Nel frattempo, un nuovo studio ci dice che il budget di carbonio previsto per contenere l'aumento della temperatura come indicato dagli Accordi di Parigi (1,5°C) è praticamente finito: senza una rapida riduzione delle emissioni di CO2, resta solo il 50% di probabilità di contenere il riscaldamento a +1,5° C entro il 2030.

Si apre un futuro inesplorato.

Il 2023: un anno climaticamente "impressionante"

Fino all'anno 2000, la temperatura media globale non aveva mai superato +1,5°C rispetto al periodo pre-industriale. Nel 2023, fino al 12 settembre, sono già stati 38 i giorni con temperature medie globali superiori a questo valore, che potrebbe continuare a crescere con l'arrivo della stagione estiva nell'emisfero australe. A luglio, inoltre, la temperatura superficiale media del nostro Pianeta è stata la più alta mai registrata e gli autori dello studio hanno ragione di credere che, sulla base delle ricostruzioni paleogeografiche, sia stata la temperatura superficiale più alta che la Terra abbia mai visto negli ultimi 100.000 anni.
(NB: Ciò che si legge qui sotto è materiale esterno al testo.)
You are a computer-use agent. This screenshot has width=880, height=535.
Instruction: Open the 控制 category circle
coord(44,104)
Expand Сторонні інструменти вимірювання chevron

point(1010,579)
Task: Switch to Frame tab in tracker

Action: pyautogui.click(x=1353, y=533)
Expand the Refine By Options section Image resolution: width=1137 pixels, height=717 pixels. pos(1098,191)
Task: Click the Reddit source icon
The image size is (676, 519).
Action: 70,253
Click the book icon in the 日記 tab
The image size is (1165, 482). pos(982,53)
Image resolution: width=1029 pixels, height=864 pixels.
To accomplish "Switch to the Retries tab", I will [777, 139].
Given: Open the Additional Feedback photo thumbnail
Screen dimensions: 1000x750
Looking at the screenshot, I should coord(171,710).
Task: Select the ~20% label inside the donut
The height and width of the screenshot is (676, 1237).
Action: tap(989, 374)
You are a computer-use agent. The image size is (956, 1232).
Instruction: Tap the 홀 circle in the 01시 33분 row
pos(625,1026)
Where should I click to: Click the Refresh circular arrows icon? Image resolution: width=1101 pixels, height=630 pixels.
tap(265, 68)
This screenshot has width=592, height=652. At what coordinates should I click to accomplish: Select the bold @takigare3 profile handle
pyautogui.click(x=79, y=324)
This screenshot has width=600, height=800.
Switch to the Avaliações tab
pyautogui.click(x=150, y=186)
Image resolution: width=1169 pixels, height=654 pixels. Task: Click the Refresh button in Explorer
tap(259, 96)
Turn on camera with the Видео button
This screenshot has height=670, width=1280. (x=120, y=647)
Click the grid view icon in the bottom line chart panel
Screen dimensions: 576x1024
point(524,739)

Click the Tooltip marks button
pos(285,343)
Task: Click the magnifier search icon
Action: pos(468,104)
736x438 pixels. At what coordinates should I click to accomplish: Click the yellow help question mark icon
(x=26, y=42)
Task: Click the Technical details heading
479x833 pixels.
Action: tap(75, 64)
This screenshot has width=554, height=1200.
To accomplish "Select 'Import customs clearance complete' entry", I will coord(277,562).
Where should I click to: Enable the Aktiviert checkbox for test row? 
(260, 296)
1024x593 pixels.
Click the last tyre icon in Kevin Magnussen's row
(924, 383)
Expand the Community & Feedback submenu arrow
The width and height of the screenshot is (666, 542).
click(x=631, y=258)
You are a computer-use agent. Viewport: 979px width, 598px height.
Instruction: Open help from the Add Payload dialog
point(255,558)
Sempre a luglio, precisamente il 7, l'estensione del ghiaccio marino antartico ha raggiunto il limite minimo da quando si misura tramite osservazioni satellitari: 2,67 milioni di chilometri quadrati in meno rispetto alla media del periodo 1991-2023. La temperatura media degli oceani, ovviamente, ha seguito come l'atmosfera un trend positivo, disegnando delle anomalie straordinarie a livello planetario ma soprattutto nella zona del Nord Atlantico. Altre variabili completamente al di fuori degli intervalli storici includono gli incendi in Canada che, quest'anno, hanno devastato oltre 15 milioni di ettari di vegetazione, immettendo in atmosfera più di 1 miliardo di tonnellate di anidride carbonica (le emissioni di gas climalteranti del Canada ammontano a 0,67 miliardi di tonnellate).

Anomalie climatiche insolite nel 2023 (linea rossa). Estensione del ghiaccio marino (a, b), temperature (c–e) e area bruciata in Canada (f). (Fonte: Ripple et al., 2023)

Un futuro difficile per l'umanità

Questi sono solo alcuni dei parametri direttamente misurabili che dimostrano il modo in cui il nostro Pianeta stia mutando. Esistono ovviamente tantissime altre variabili, legate per esempio ai cosiddetti "effetti a cascata" che interessano altri esseri viventi ed ecosistemi. "Finché l'umanità continuerà ad esercitare una pressione estrema sul Pianeta, qualsiasi strategia di crescita basata sul carbonio non farà altro che incrementare gli effetti sugli ecosistemi" fanno notare gli autori. Assurdo infatti notare come tra il 2021 e il 2022, per esempio, i sussidi ai combustibili fossili siano praticamente raddoppiati, passando da 531 miliardi di dollari a oltre 1 trilione di dollari. Di questo passo la transizione ecologica è impossibile e col passare del tempo, senza un cambio netto di politiche e strategie, andremo certamente incontro ad un futuro in cui la vita, per come la conosciamo, sarà assolutamente impossibile.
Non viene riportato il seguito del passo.